* **Written task**
Copy out the text of each item below word for word, leaving out the pictures.
· · · · ·
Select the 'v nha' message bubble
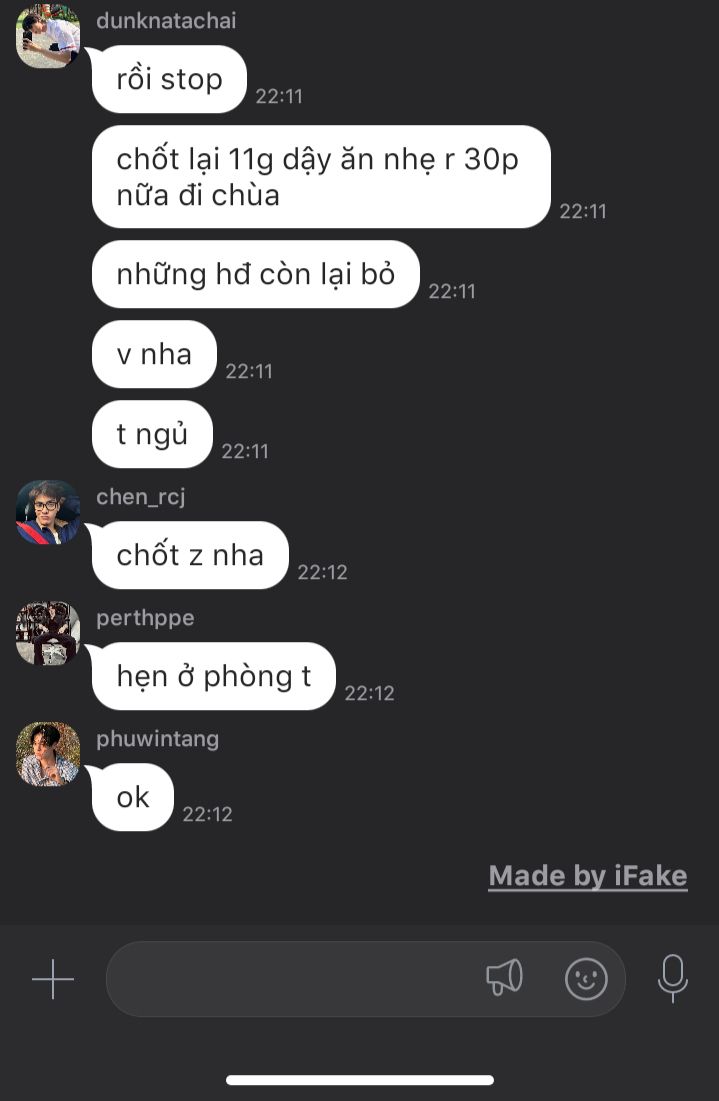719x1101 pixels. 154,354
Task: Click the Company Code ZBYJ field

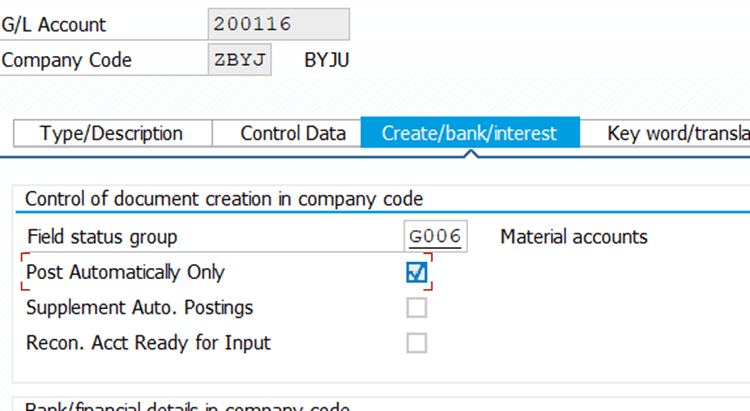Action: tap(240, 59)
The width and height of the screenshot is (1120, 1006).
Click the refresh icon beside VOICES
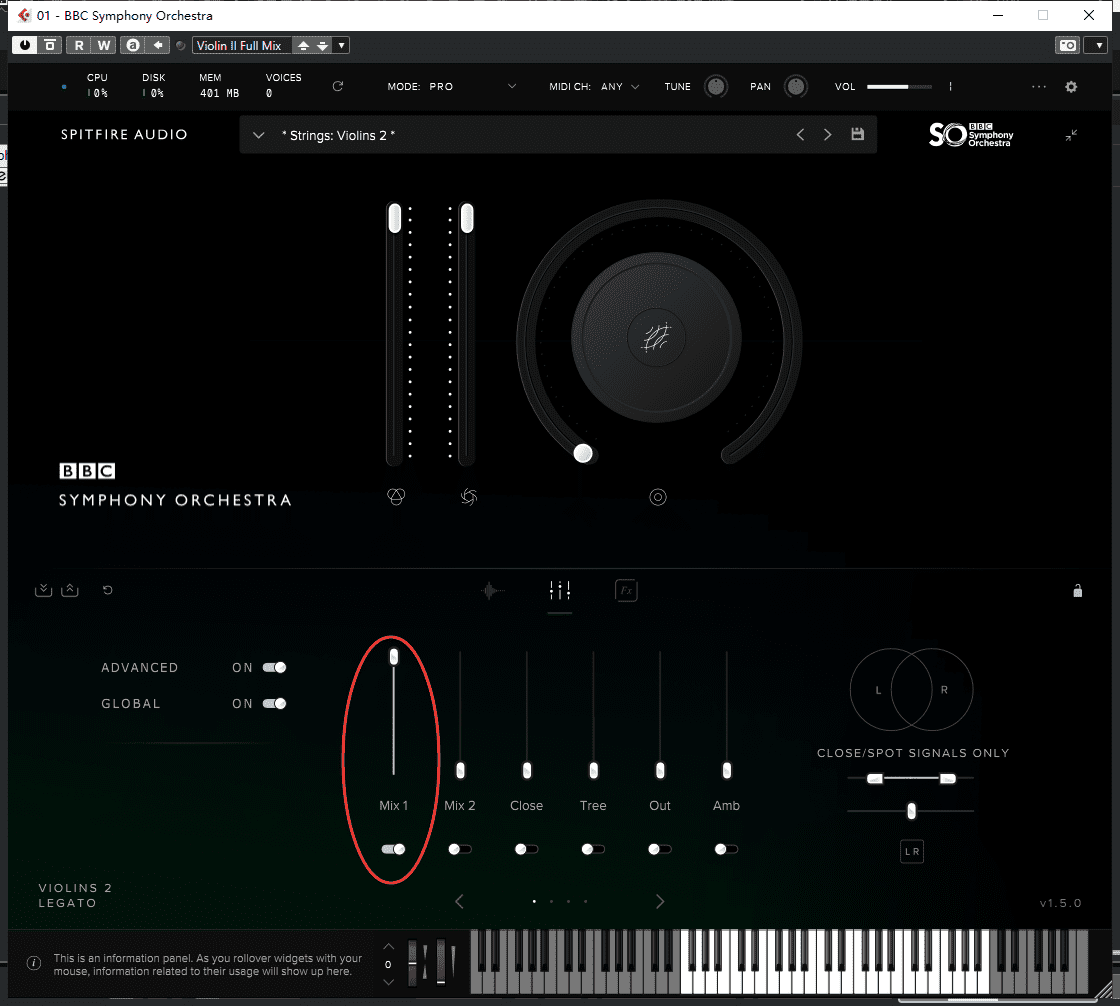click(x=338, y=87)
· · · · ·
* **Exercise response**
Select the 'v nha' message bubble
719x1101 pixels. 154,354
Task: Click the Company Code ZBYJ field

Action: tap(240, 59)
The width and height of the screenshot is (1120, 1006).
Click the refresh icon beside VOICES
click(x=338, y=87)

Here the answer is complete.